It’s 3 p.m. on a school day. Do you know where your teen is—and who is with him?

If he is like most teens, he probably likes to spend his free time with friends. Fitting in among peers can be very important to teens,1 and your teen may look to his peer group for clues on how to behave. The friends your teen chooses can affect his actions and his well-being, for better or for worse. For example, children are more likely to drink alcohol if their friends also use alcohol.2

Parents may feel that their teen doesn’t listen to them and that peers have all of the power to persuade. But the fact is, many teens still look to their parents for guidance, so encourage your teen to talk with you about what’s going on in her life and what interests her.

What To Say

Try to spend at least 15 minutes a day talking with your teen about the things that are important to him.3 Show interest in how school is going, who his friends are, and what his after-school or weekend plans are. Be open to whatever he might want to talk about. Practice active listening skills to make sure you understand what your teen is telling you. Creating an open dialog with your teen can help him feel more comfortable looking to you, rather than only his peers, for help, advice, or a good example of how to behave in certain situations.

What To Do

Besides being available to talk, you can help steer your teen toward healthy choices by helping her with her social skills, setting rules, and getting to know her friends.

Social Skills 101

Ask your teen about what makes him feel ill at ease: Does he get nervous around strangers? A potential date? Older teens? Practice different social skills with him, such as greeting others, "breaking the ice," asking questions, and listening well. You also can role-play ways to resist peer pressure, such as offers of alcohol, tobacco, or illegal drugs from other kids.

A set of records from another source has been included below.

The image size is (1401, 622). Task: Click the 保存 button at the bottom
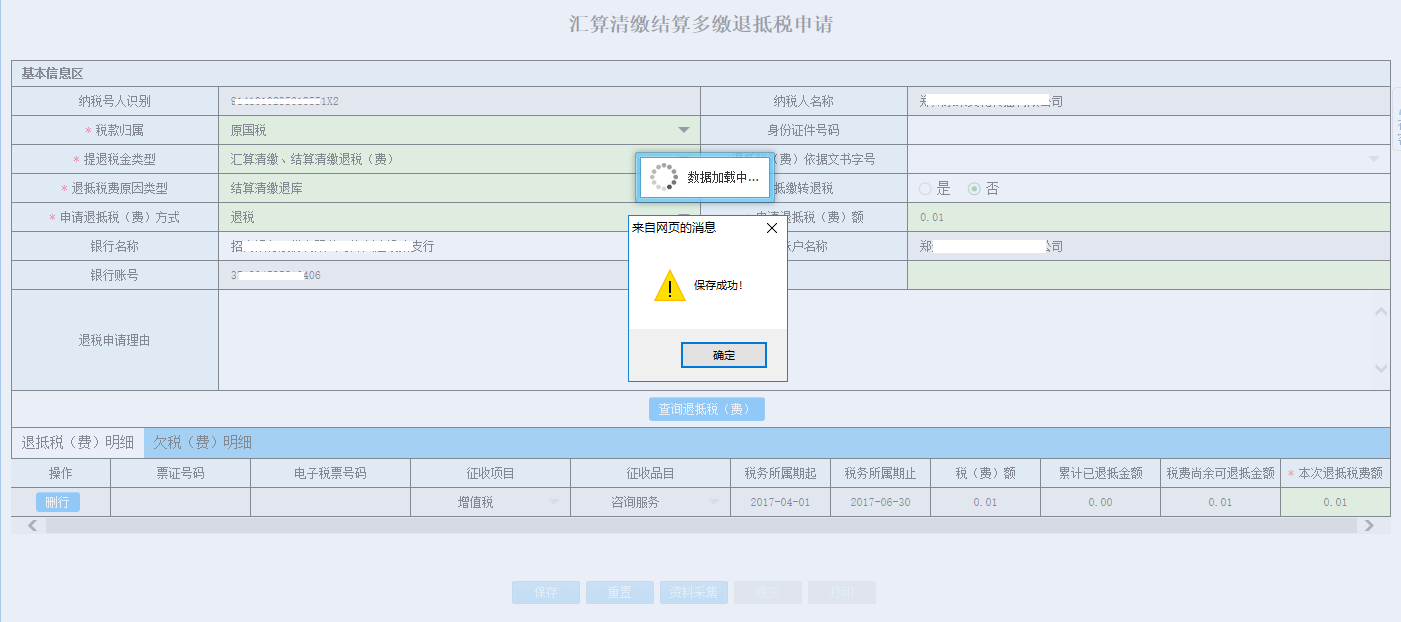tap(545, 591)
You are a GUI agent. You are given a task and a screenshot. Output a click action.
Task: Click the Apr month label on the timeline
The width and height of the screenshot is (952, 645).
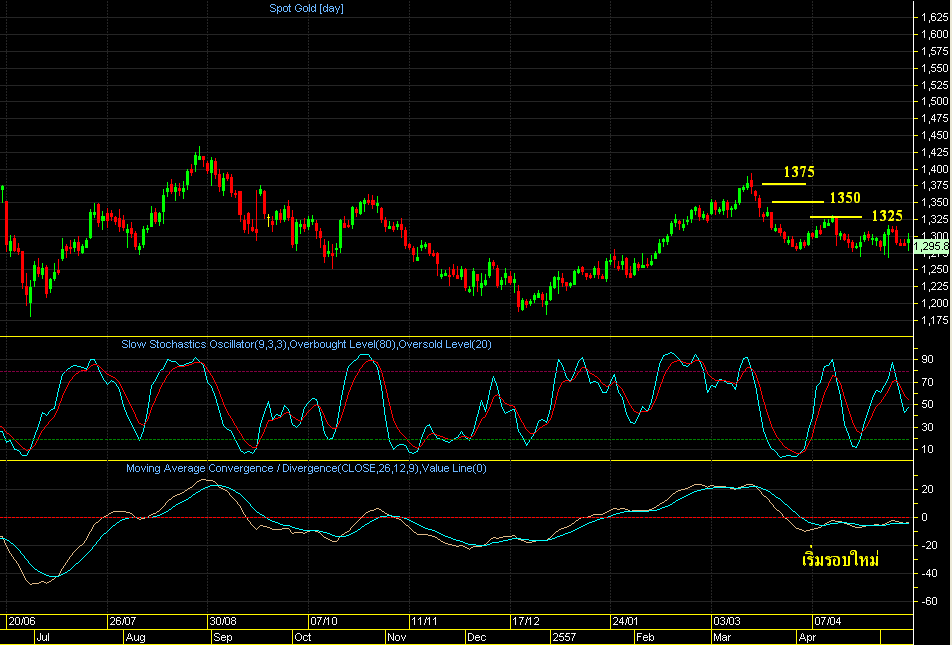pyautogui.click(x=808, y=636)
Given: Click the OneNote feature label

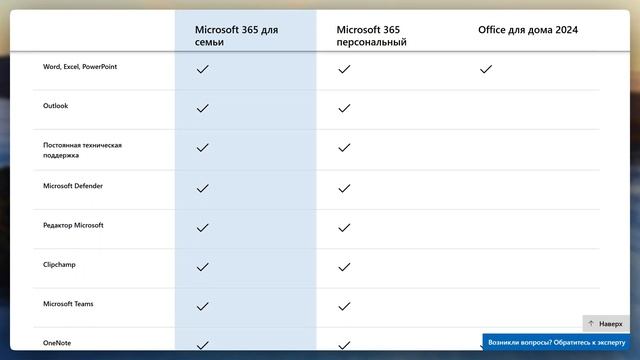Looking at the screenshot, I should (x=57, y=343).
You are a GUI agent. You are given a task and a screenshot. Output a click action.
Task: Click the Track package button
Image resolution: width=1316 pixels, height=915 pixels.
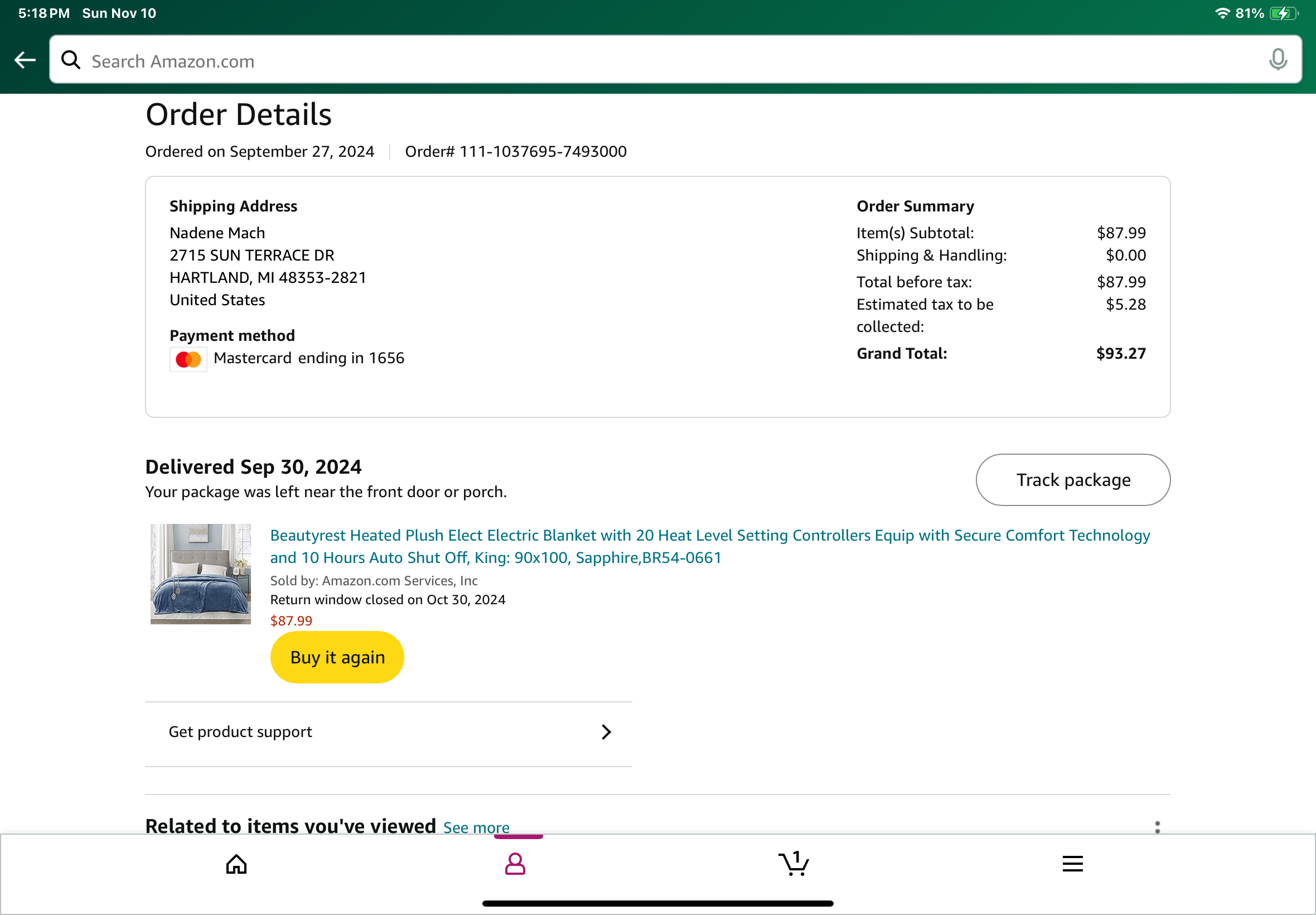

Some people may turn to alcohol and drugs to get them through awkward social moments.4 So, it’s important that your teen learns to feel comfortable with others.

Setting Rules

Let your teen know what you expect from her—for instance, your "no-use" policy on using alcohol, tobacco, and illegal drugs. It helps you to enforce your rules and to set proper limits on your teen’s contact with peers outside of school.

House Rules

  • Set rules for when your teen spends time at a friend’s house. For example, insist that a parent or trusted adult be home at the same time
  • Let your teen know that you expect him to make wise choices based on your family’s rules. For example, if he’s not allowed to watch certain movies at home, tell him you expect him to not watch those movies at a friend’s house.
  • Make sure you and your teen have rules about friends visiting when you’re not home
  • Discourage your teen from staying at a friend’s house if another person in the house abuses substances. Instead, invite your teen and his friend to hang out at your home when you will be there.

Heading-out Rules

  • Limit the number of riders your teen driver may have in the car at one time, and set a curfew for when your teen must have the car back home. Make sure you know your own State’s rules regarding new drivers.
  • If your teen is going to a school event (football game, dance, music concert), make sure you know who he will be with at the event, whether it will be chaperoned, and whether your child has a safe ride to and from the event.

Getting To Know You

Meet and greet your teen’s friends to learn more about their interests—and the kind of example they may be setting for your teen. Looks can be deceiving, especially with teens, so try not to judge them based on how they dress. It’s more important to talk with them and find out what they like to do—and whether it’s illegal, unsafe, or risky.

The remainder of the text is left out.